U.S. President Barack Obama has increased the use of unmanned drones against suspected terrorists. While use of the remotely controlled drones is highly popular in America, Europe sits uncomfortably on the sidelines and makes itself complicit with its silence.
Americans like it. When President Obama approves another unmanned drone attack on suspected terrorists, America responds almost universally with applause. Zap! and another one bites the dust — and all without risking a single soldier’s life. In a nation where carrying weapons and supporting capital punishment are matters of national pride, such enthusiasm is only logical.
Obama, currently campaigning for reelection, eagerly takes advantage of this public mood. He dispatches drones with increasing frequency and increasingly leaks details of how the strikes are planned and carried out. That’s how we all know that he personally decides every death sentence after studying the victim’s biography and photographs. The American people also approve of the fact that he sits in judgment of the wicked.
The website pakistanbodycount.org lists 2,836 deaths by unmanned drone since 2004. According to Pakistani intelligence services, the most recent attack even took out number two in the al-Qaida chain of command, Libyan Abu Yaya al-Libi. That makes it Obama’s biggest success since the death of Osama bin Laden in 2011 — good reason to celebrate, even though it may take months to identify the victim beyond doubt.
Europe’s Silence
Obama’s national security advisor, John Brennan, held an important and very interesting meeting a few weeks ago to convince skeptics concerning the legality of the targeted killings. That would have been superfluous for most Americans. They don’t even object when Obama publicly says that any male victim old enough to serve in the military is counted as an enemy — unless the opposite can be proven posthumously.
So much for America. What about us?
Europe distinguishes itself in the drone debate principally by its silence. No European nation takes active part in the long distance killing, but neither does any nation publicly object to it. The closest anyone has come to that was German Minister of Defense Thomas de Maizière, who described it as a “strategic mistake” in early May. He feels it is unwise that American pilots carry out such attacks without ever having been personally engaged in the theater of operations.
That’s How it Was with Guantanamo, Too
De Maizière’s criticism was reported only by Tagesschau.de and went unreported elsewhere. Neither did he make the statement in public, but rather at a meeting of the Association of Reservists. Chancellor Angela Merkel has thus far failed to even address the subject despite the fact that two German citizens have already been killed in unmanned drone attacks.

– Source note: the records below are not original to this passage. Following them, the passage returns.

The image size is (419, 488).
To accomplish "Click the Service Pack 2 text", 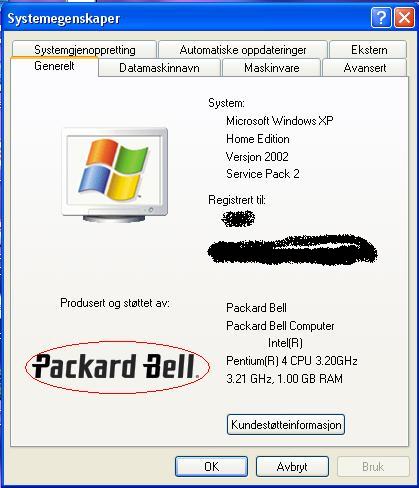I will [x=263, y=174].
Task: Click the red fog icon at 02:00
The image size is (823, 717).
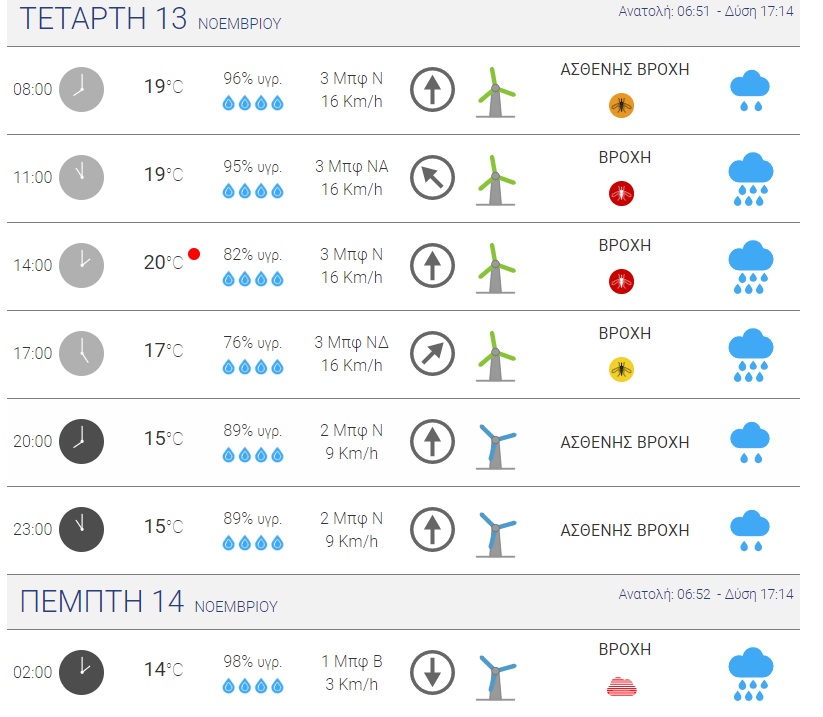Action: point(621,685)
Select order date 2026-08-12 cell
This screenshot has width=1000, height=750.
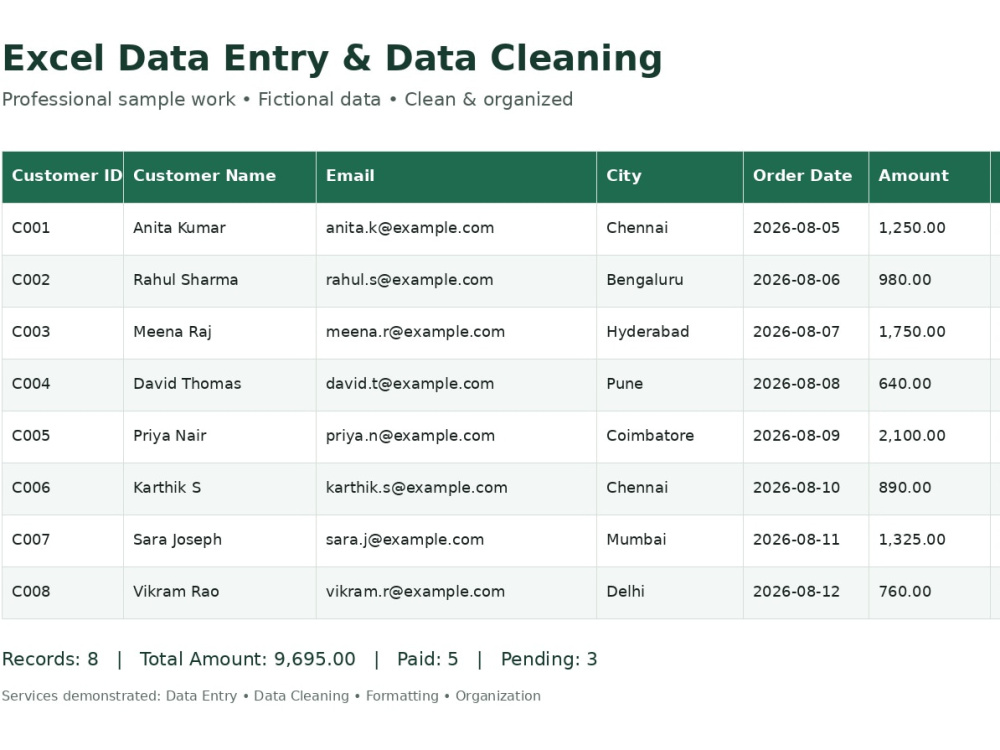click(x=805, y=592)
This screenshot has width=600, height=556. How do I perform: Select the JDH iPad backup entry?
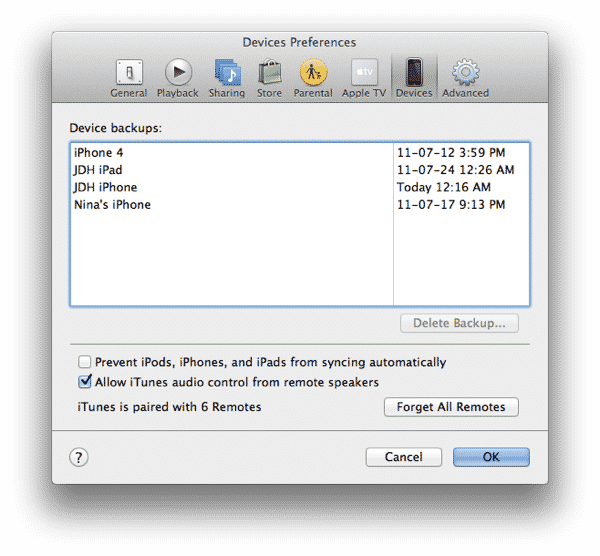pyautogui.click(x=98, y=170)
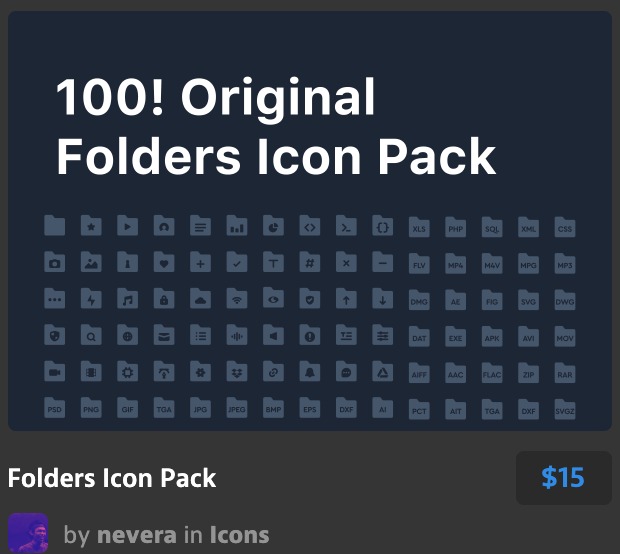The width and height of the screenshot is (620, 554).
Task: Open the nevera author link
Action: click(x=136, y=535)
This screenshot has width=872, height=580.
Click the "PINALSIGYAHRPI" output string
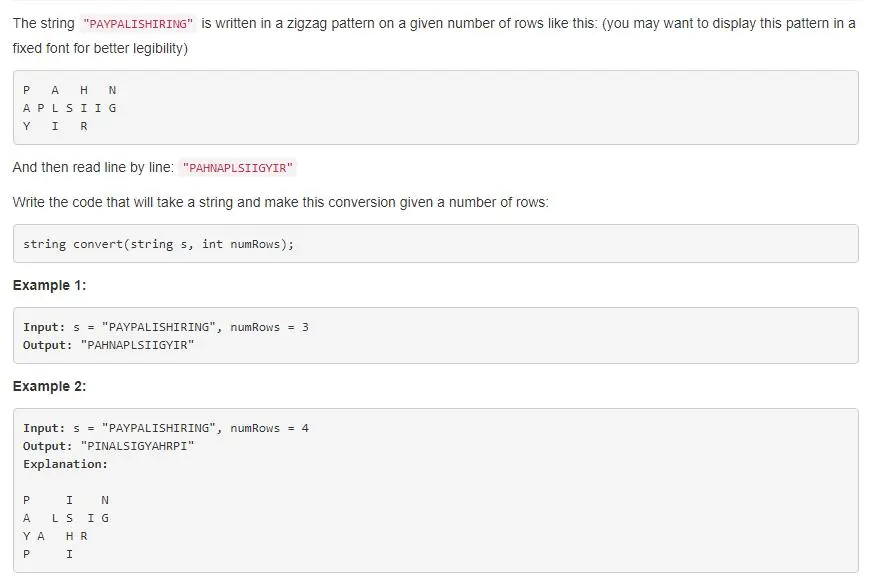(137, 447)
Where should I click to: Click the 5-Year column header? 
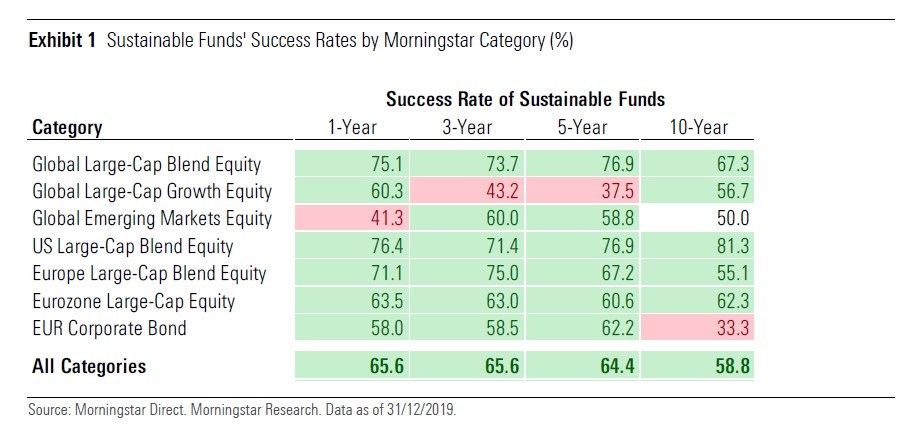(583, 127)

This official silence is an unpleasant reminder of the early days of America’s war on terror when, on George W. Bush’s orders, special forces rounded up suspects in Afghanistan and Pakistan and incarcerated them at Guantanamo. It took years for Chancellor Gerhard Schroeder’s government to raise even the slightest criticism.
The reason then was the same as it is today: Discomfort with this particularly aggressive method of fighting terror may be great, but the relief that America has taken it upon itself to remove people who are truly dangerous from the world stage is even greater. Obama even does it better than Bush did; after an unmanned drone attack, there’s nobody left to bother the world’s conscience.